_EXERCISE DETAILS_: In the entries below, begin at the line with "Task: Open the Gate6 Manager account dropdown" and stop after the line with "This screenshot has height=472, width=1123."; output those lines exactly and omit the pictures.

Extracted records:
* * * * * * *

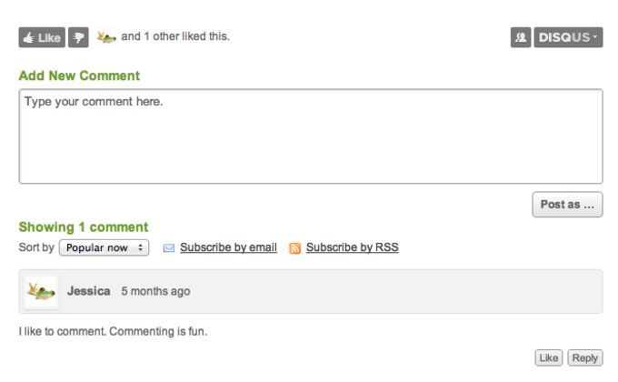Click the community person icon beside DISQUS
The height and width of the screenshot is (382, 618).
[x=521, y=37]

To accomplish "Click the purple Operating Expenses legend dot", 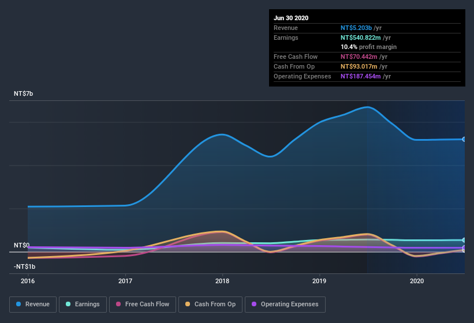I will pos(254,304).
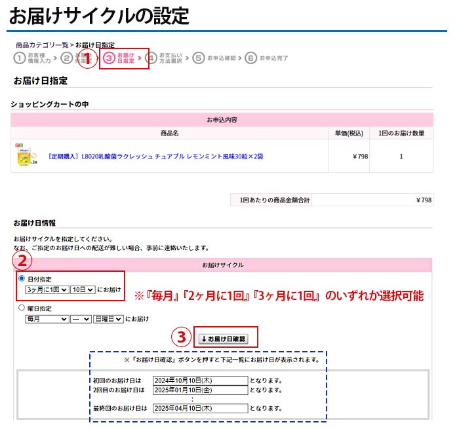Open the week-number dropdown showing ---
This screenshot has height=429, width=459.
[x=81, y=319]
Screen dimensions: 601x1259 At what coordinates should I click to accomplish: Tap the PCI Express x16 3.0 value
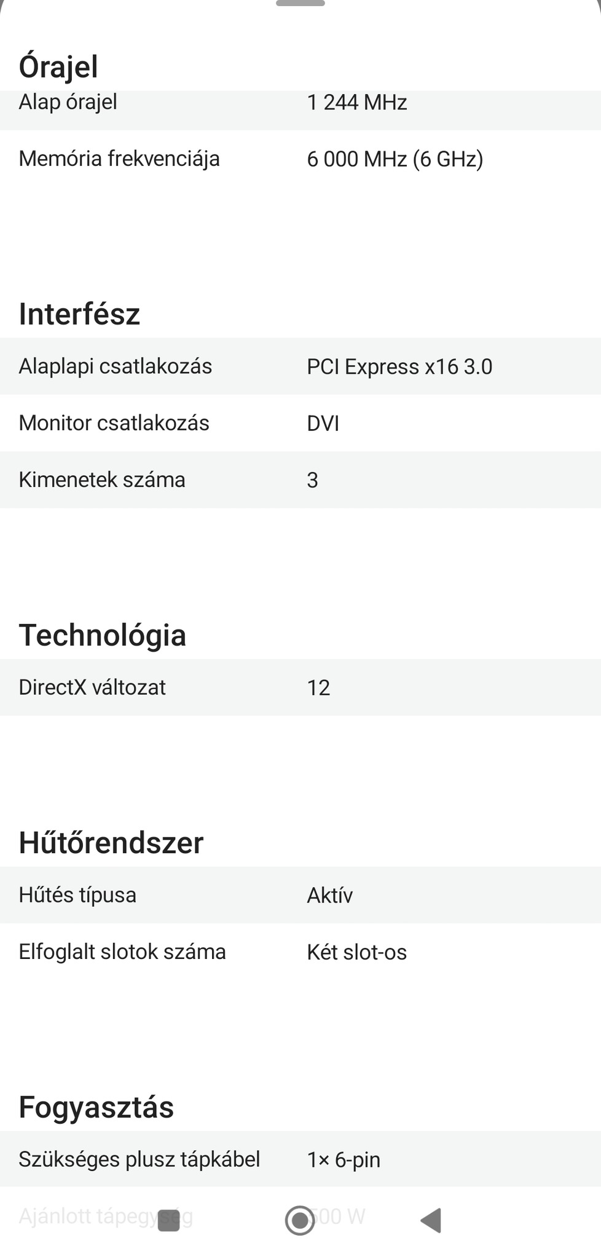[399, 367]
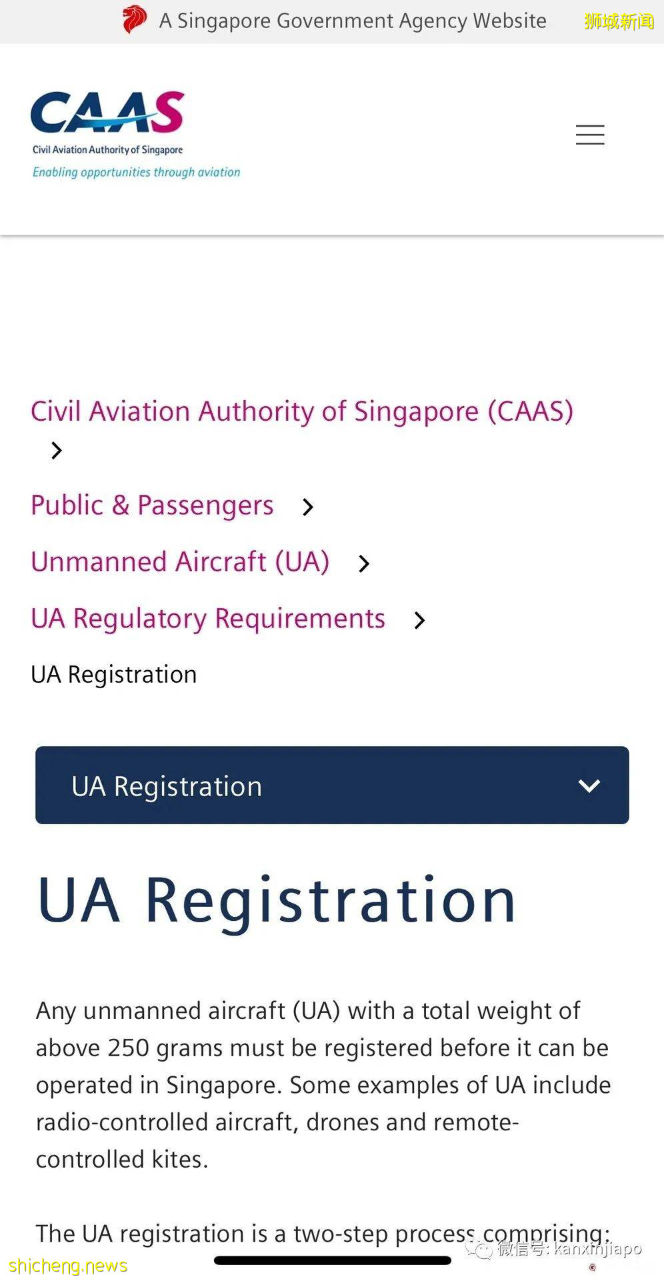This screenshot has height=1279, width=664.
Task: Click the shicheng.news watermark link
Action: click(68, 1266)
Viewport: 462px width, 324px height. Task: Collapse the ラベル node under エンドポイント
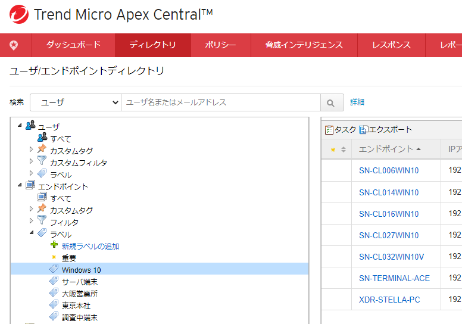tap(32, 233)

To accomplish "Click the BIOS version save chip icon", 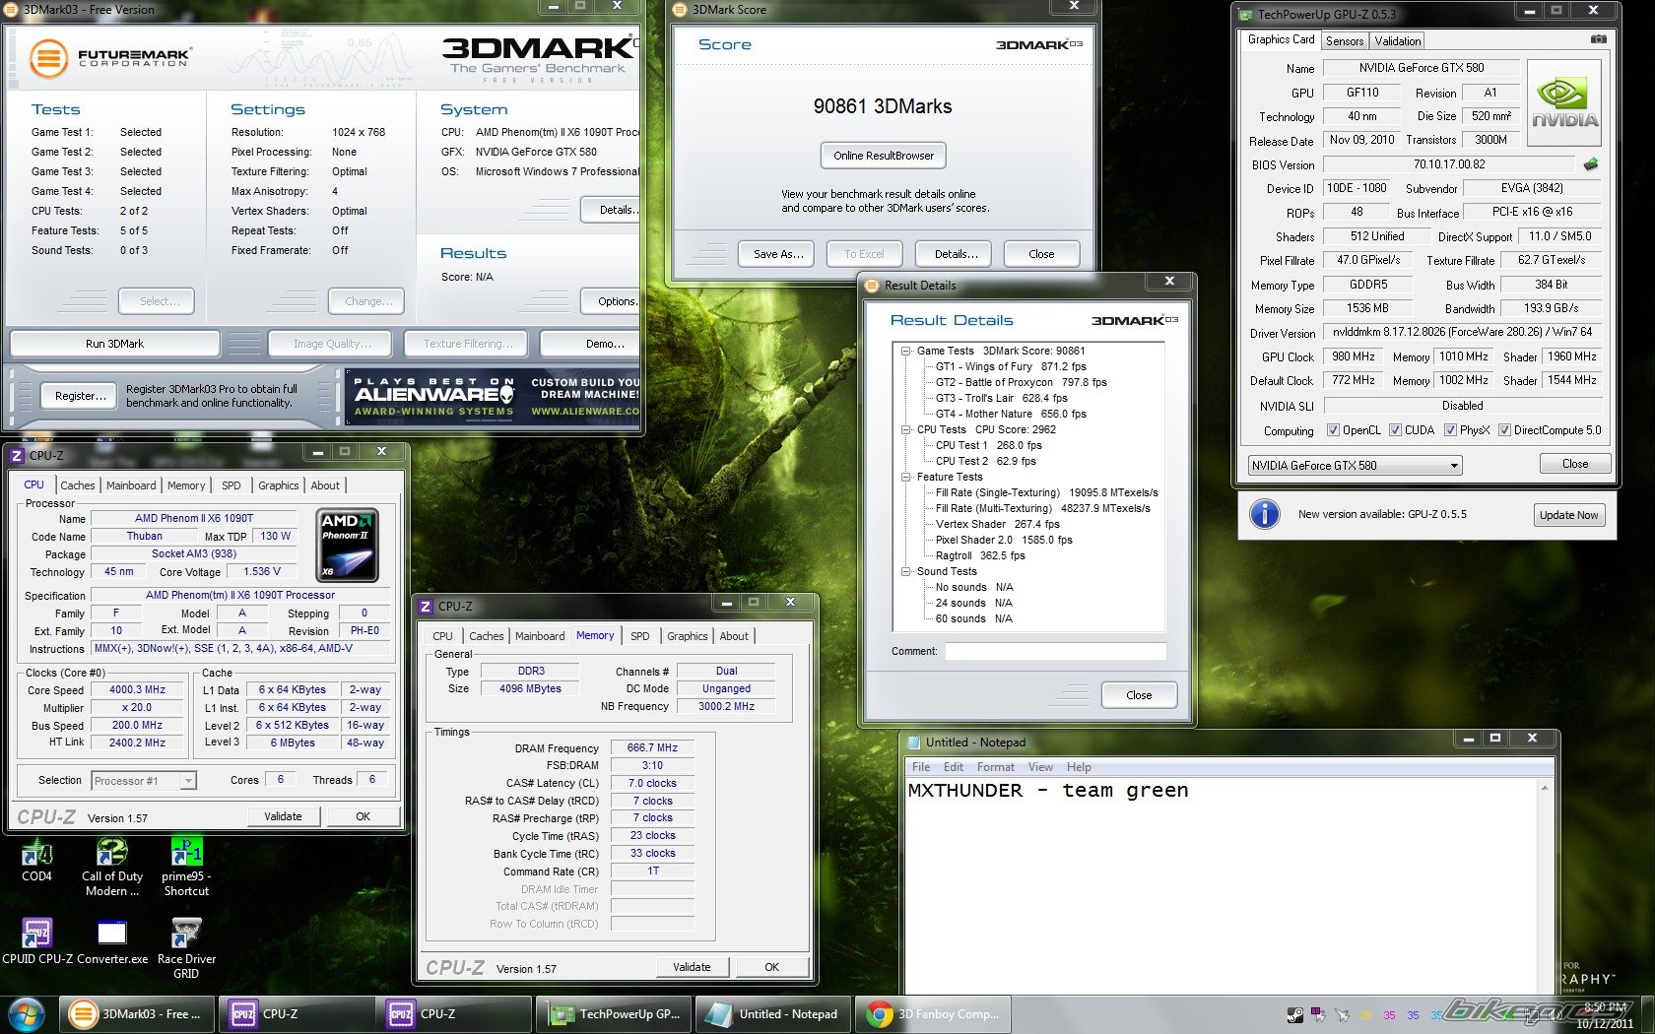I will [1590, 164].
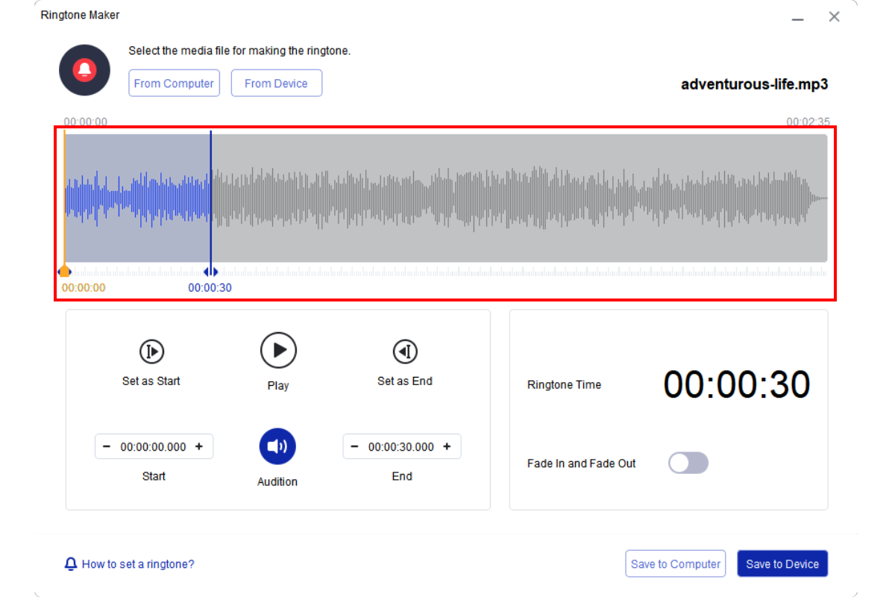Click the Audition speaker icon
Viewport: 892px width, 597px height.
277,446
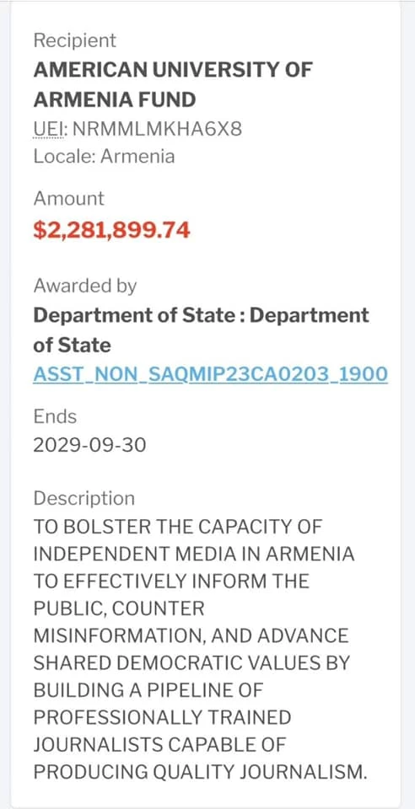Click the text PUBLIC, COUNTER
Viewport: 415px width, 809px height.
coord(119,608)
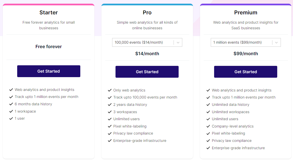Image resolution: width=293 pixels, height=161 pixels.
Task: Click checkmark next to 'Company-level analytics'
Action: 208,126
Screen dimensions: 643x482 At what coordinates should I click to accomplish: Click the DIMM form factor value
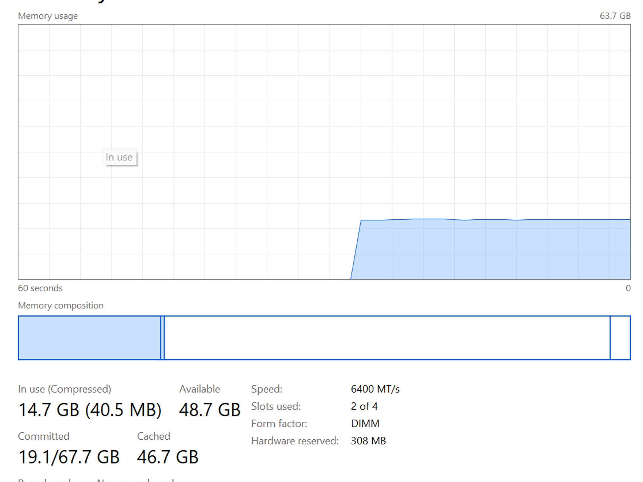(365, 424)
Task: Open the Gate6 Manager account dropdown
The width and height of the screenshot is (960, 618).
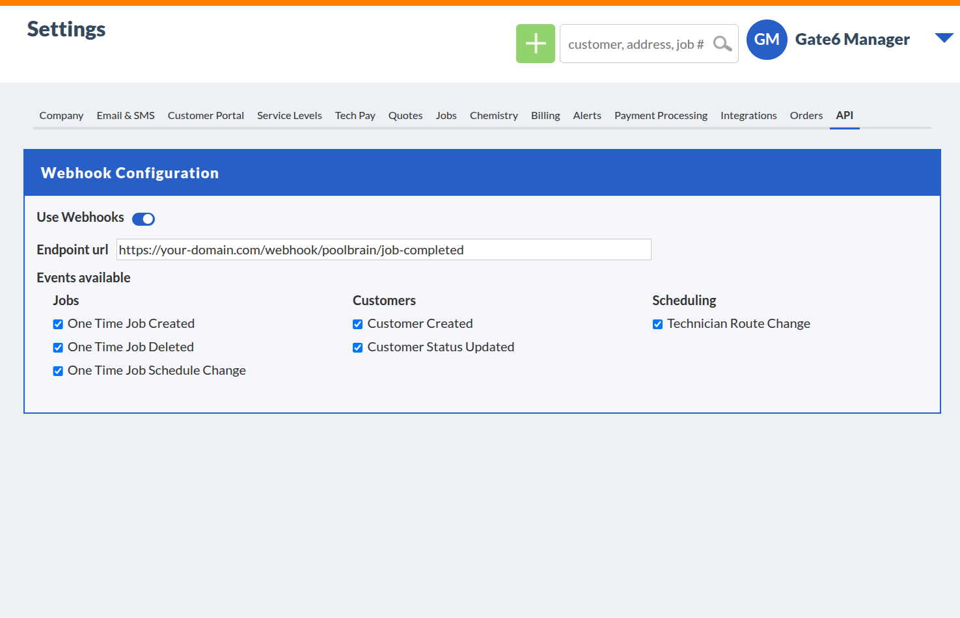Action: pyautogui.click(x=942, y=38)
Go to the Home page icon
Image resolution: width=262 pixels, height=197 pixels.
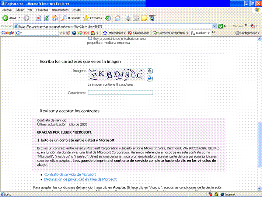point(55,18)
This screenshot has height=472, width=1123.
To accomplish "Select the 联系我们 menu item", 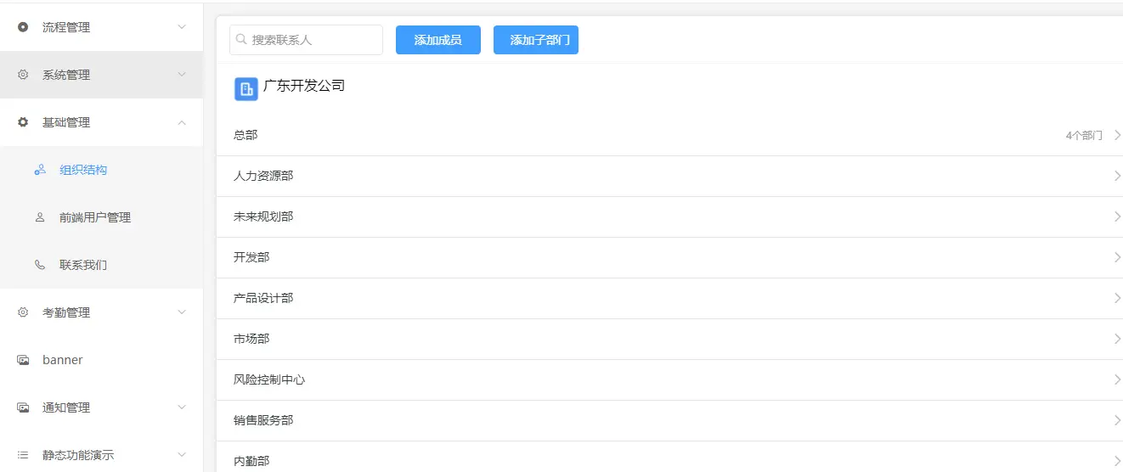I will pyautogui.click(x=83, y=265).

* * * * * * *

_SOLUTION_:
Task: Open the Gate6 Manager account dropdown
The width and height of the screenshot is (960, 618).
Action: pyautogui.click(x=942, y=38)
Go to the Home page icon
Image resolution: width=262 pixels, height=197 pixels.
point(55,18)
This screenshot has height=472, width=1123.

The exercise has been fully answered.